Listening to FOIL 2026: Lessons from 11 New York State Agencies

Big variation in responsiveness suggests a path to improvement by poor-performing agencies – many of which are not using efficiency tools, like publishing frequently-FOILed records
 

Reinvent Albany advocates for transparent and accountable New York government, including strengthening the state’s Freedom of Information Law (FOIL). In our new report, “Listening to FOIL 2026: Lessons from 11 New York State Agencies,” we analyzed 16,000 FOIL requests made in 2024 to evaluate response times, backlogs, requester types, and use of FOIL processing software. Unfortunately, New York State does not track FOIL and has a haphazard approach to managing and funding the most important transparency tool New Yorkers have to keep their government working for them. (Note: agencies have five business days to acknowledge a FOIL request and another twenty business days to provide the requested records, unless “circumstances prevent disclosure.”)

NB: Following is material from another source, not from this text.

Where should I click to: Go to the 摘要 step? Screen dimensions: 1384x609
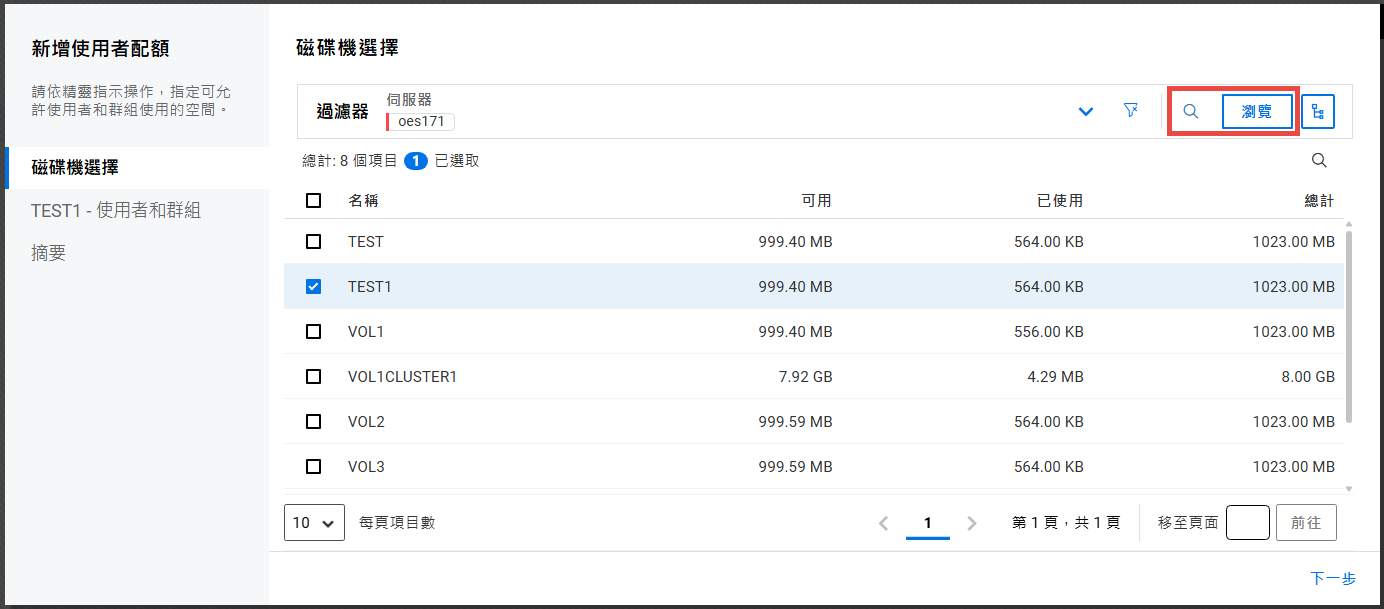[x=49, y=253]
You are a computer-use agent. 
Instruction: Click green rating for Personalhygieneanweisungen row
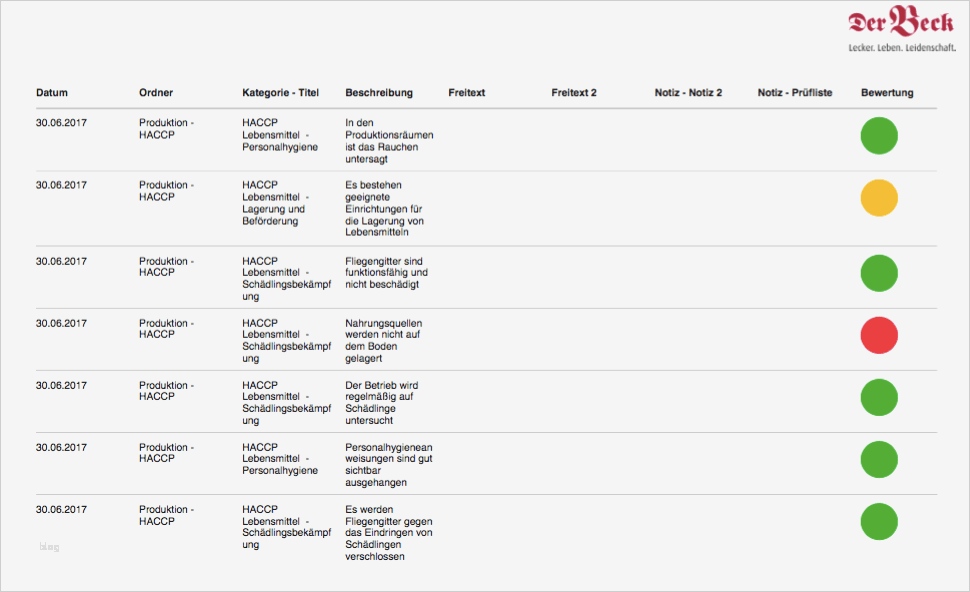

Key Findings from 11-Agency Sample 

  1. Agencies are failing to publish commonly requested records. These include contracts, bill jackets, and more timely updates of the Governor’s schedules.
  2. Most agencies are not using all the features of FOIL processing software the state is already paying $650,000 a year for (see the state’s GovQA contract): electronic acceptance of appeals and FOIL archives that publish frequently requested records. 
  3. Most FOILs are from businesses and law firms in this agency sampling. The Executive Chamber is an outlier with 40% of requests from the press. 
  4. FOIL volumes vary dramatically across agencies. Caseloads ranged from fewer than 100 requests at the Office of Information Technology Services (ITS) to over 13,000 requests at the Department of Environmental Conservation (DEC).
  5. High FOIL volumes don’t have to mean long delays. Across all 11 agencies, the  average closure time was 34 days. This was largely driven by DEC, which closed requests in 18 days, on average. 
  6. Requests taking more than 60 days to close (9%) account for a disproportionate share of total waiting time (26%). These requests accumulated 115,016 days of waiting time, equivalent to 315 years wasted by people waiting for records.
    • The Governor vetoed a bill in October 2025 that would have capped response times at 60 days, saving New Yorkers time and effort.
  7. Most closed requests took 60 days or less – even at high-volume agencies like DEC (93% took 60 days or less). The notable exception was the Office of Cannabis Management: Only 7% of closed requests took 60 days or less, suggesting chronic dysfunction.
    • This shows that most state agencies could implement the bill vetoed by the Governor with only modest additional effort.
  8. Across all 11 agencies, 90% of FOIL requests created in 2024 were closed by year’s end. However, some agencies had backlogs:
    • The Office of Cannabis Management closed only 14% of 2024 requests within that same year. 
    • The Executive Chamber closed 80%, meaning the 20% remaining made up the next largest backlog.
  9. The FOIL logs received by Reinvent Albany varied in quality and usefulness. Some agencies sent detailed XLS files, and others sent blurry PDFs that we could not analyze.
    • One agency, SUNY, said it does not maintain a FOIL log at its headquarters.
    • Ten agencies (50% of the 20 we examined) require appeals to be submitted by hard-copy mail. Only two agencies used GovQA’s built-in appeals feature.


Report Recommendations
We recommend that the Legislature pass, and the Governor sign, the following bills:

  1. Report FOIL Activity (S452 (Hoylman-Sigal) / A2321 (McDonald)) – Passed the Assembly in June 2024 and again in March 2025.
  2. Limit Commercial FOIL Exemption (S5000 (Hoylman-Sigal) / A1410 (Rosenthal)) – Passed the Senate in 2024 and the Assembly in March 2025.
  3. Strengthen FOIL Attorneys’ Fees (A950-A (Steck) / S1418-A (Liu)) – Passed the Senate in May 2025, died in Assembly.
  4. Reduce Agency FOIL Response Time (S2520-B (Skoufis) / A3425-A (Raga)) – Passed both houses in June 2025, then was vetoed by the Governor. Reinvent Albany strongly criticized the Governor for vetoing what we said was the most consequential FOIL bill to pass the Legislature in years.
  5. The Legislature should also introduce and pass legislation to require FOIL appeals to be allowed to be submitted electronically by email as well as through FOIL software used by agencies to accept FOIL requests, like GovQA.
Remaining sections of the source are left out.